◆ GIVEN PASSAGE
Start

For example, people buy jewellery for its appearance and the feeling that comes with it. You should emphasise these elements by describing the materials used, colours, shapes, and any other relevant properties of those materials (e.g. the fact copper is used to treat arthritis, or amethyst is believed to cure headaches). On the other hand, people buy technology because it makes their lives easier. Depending on your ideal client, they may care more about the exact technical specifications and genius of the product, or they may simply care that it is easy to use and very effective. If it’s the former, you should focus on the specs and keep the physical description brief. If it’s the latter, you should emphasise how effortless and useful it is.
Test your descriptions out by sharing them with people who would be genuinely interested in your products. Facebook groups are great for getting feedback on descriptions if you’re at all unsure you’re getting it right.
Pro Tip: For every product you have, create the following: a tag line (<10 words); a one paragraph summary (<150 words); a detailed description.
There’s a marked difference between a creating copy for your business in the form of product description and a in the form of sales page. The former is relatively short and accompanies products, while the latter is considerably longer and accompanies services, and products that are very high end (like a luxury car or Rolex) or of a complex nature (like an eCourse).
Think of a sales page as a slow seduction.
The core questions you need to ask are the same as for a product description, but you need to emphasise a few additional factors, including who you are and why your/your business is the best person to come to for this particular thing. Draw on the work you did writing your About Me page for this, but tweak it to focus on the elements that are most relevant to the specific thing you are selling. Leave the rest out.

End

What comes next in the passage on writing product descriptions and sales pages? Continue it from its final sentence.

(Dataset items)

Start

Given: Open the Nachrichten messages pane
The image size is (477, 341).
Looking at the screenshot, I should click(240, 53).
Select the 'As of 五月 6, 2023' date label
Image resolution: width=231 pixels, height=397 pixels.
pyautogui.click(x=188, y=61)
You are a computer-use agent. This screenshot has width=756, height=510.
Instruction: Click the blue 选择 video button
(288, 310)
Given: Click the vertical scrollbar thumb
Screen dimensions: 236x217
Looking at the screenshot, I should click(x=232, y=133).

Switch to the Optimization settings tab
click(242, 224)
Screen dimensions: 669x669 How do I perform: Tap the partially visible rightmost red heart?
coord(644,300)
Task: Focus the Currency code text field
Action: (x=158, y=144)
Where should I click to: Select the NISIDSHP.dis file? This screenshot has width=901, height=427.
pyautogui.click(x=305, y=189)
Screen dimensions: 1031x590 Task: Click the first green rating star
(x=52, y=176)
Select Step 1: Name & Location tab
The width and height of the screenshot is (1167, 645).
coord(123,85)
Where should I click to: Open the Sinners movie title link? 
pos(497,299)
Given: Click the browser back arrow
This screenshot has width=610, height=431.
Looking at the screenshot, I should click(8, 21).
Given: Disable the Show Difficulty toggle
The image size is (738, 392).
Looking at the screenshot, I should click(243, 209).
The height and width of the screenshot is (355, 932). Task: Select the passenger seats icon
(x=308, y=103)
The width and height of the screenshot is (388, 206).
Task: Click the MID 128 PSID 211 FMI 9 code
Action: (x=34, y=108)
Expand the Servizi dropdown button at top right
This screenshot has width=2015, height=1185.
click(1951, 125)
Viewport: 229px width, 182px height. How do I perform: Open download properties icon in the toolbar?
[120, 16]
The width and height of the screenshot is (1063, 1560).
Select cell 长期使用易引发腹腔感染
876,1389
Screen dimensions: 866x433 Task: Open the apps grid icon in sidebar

End

◆ ANSWER TO THE PROBLEM
A sales page is also formatted differently. Frame the information you need to put across in the form of questions or statements your ideal clients will immediately relate to. Make them feel you are describing them and their exact situation. You will also want to design your page to be a little more viewer-friendly. The amount of information you need to convey is usually a lot more extensive. Make sure you do the following:
- Break it up as much as possible.
- Include plenty of space around it to give your readers’ eyes a rest.
- Make use of headers, banners, and tables.
- Ensure you have the price very clearly visible.
- Provide buttons enabling people to instantly purchase or take the desired action (for example you may need to drive people to a discovery call in order to ultimately convince them).
Pro Tip: Include social proof on sales pages and product descriptions wherever possible. They can be discreet on product descriptions, coming at the bottom of the page or only appearing if you click on a link to reveal them. On sales pages, however, they should be prominent and preferably include photographs of the reviewers. Don’t be shy about quoting clients, asking for testimonials, and seeking recommendations from other professionals.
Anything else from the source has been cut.